* _EXERCISE_
Below are entries; write every one of them out again exactly.

* _RECORDS FOR THIS TASK_

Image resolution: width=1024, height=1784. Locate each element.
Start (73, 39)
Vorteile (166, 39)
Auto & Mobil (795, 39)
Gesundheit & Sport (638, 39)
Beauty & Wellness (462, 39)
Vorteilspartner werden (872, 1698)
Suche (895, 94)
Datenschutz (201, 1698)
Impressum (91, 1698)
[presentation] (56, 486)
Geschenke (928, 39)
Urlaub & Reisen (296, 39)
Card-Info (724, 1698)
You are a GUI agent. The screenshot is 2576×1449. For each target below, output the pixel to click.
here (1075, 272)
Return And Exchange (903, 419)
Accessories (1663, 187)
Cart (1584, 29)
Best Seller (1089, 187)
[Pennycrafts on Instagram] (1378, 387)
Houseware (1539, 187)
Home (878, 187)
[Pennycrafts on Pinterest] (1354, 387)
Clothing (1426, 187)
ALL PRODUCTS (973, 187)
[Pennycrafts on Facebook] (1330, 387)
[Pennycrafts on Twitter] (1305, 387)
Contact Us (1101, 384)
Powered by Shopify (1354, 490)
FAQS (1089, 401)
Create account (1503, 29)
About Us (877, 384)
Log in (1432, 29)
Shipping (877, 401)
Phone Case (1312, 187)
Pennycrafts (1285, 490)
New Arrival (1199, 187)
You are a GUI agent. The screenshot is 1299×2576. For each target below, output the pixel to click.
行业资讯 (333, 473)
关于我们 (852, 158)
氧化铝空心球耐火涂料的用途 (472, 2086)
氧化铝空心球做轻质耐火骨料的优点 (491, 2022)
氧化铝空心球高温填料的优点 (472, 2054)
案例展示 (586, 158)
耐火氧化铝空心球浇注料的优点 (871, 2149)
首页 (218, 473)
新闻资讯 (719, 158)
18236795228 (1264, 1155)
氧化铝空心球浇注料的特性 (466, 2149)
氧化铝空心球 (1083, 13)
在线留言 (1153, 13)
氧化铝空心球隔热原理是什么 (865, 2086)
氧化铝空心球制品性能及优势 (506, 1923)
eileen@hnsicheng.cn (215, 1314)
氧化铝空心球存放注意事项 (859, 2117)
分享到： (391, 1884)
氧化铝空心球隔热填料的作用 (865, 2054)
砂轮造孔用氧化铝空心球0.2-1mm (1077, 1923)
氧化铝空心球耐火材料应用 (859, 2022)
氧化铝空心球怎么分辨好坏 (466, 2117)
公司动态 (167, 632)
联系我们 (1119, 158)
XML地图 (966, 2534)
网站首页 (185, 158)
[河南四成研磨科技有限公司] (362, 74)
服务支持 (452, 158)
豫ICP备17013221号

* _WRITTEN ANSWER_
Image resolution: width=1024, height=1784. Locate each element.
Start (73, 39)
Vorteile (166, 39)
Auto & Mobil (795, 39)
Gesundheit & Sport (638, 39)
Beauty & Wellness (462, 39)
Vorteilspartner werden (872, 1698)
Suche (895, 94)
Datenschutz (201, 1698)
Impressum (91, 1698)
[presentation] (56, 486)
Geschenke (928, 39)
Urlaub & Reisen (296, 39)
Card-Info (724, 1698)
You are a GUI agent. The screenshot is 2576×1449. For each target below, output the pixel to click.
here (1075, 272)
Return And Exchange (903, 419)
Accessories (1663, 187)
Cart (1584, 29)
Best Seller (1089, 187)
[Pennycrafts on Instagram] (1378, 387)
Houseware (1539, 187)
Home (878, 187)
[Pennycrafts on Pinterest] (1354, 387)
Clothing (1426, 187)
ALL PRODUCTS (973, 187)
[Pennycrafts on Facebook] (1330, 387)
[Pennycrafts on Twitter] (1305, 387)
Contact Us (1101, 384)
Powered by Shopify (1354, 490)
FAQS (1089, 401)
Create account (1503, 29)
About Us (877, 384)
Log in (1432, 29)
Shipping (877, 401)
Phone Case (1312, 187)
Pennycrafts (1285, 490)
New Arrival (1199, 187)
You are a GUI agent. The screenshot is 1299×2576. For each target below, output the pixel to click.
行业资讯 (333, 473)
关于我们 (852, 158)
氧化铝空心球耐火涂料的用途 (472, 2086)
氧化铝空心球做轻质耐火骨料的优点 (491, 2022)
氧化铝空心球高温填料的优点 (472, 2054)
案例展示 (586, 158)
耐火氧化铝空心球浇注料的优点 (871, 2149)
首页 (218, 473)
新闻资讯 (719, 158)
18236795228 (1264, 1155)
氧化铝空心球浇注料的特性 (466, 2149)
氧化铝空心球 (1083, 13)
在线留言 (1153, 13)
氧化铝空心球隔热原理是什么 (865, 2086)
氧化铝空心球制品性能及优势 (506, 1923)
eileen@hnsicheng.cn (215, 1314)
氧化铝空心球存放注意事项 (859, 2117)
分享到： (391, 1884)
氧化铝空心球隔热填料的作用 (865, 2054)
砂轮造孔用氧化铝空心球0.2-1mm (1077, 1923)
氧化铝空心球耐火材料应用 (859, 2022)
氧化铝空心球怎么分辨好坏 (466, 2117)
公司动态 (167, 632)
联系我们 (1119, 158)
XML地图 (966, 2534)
网站首页 (185, 158)
[河南四成研磨科技有限公司] (362, 74)
服务支持 (452, 158)
豫ICP备17013221号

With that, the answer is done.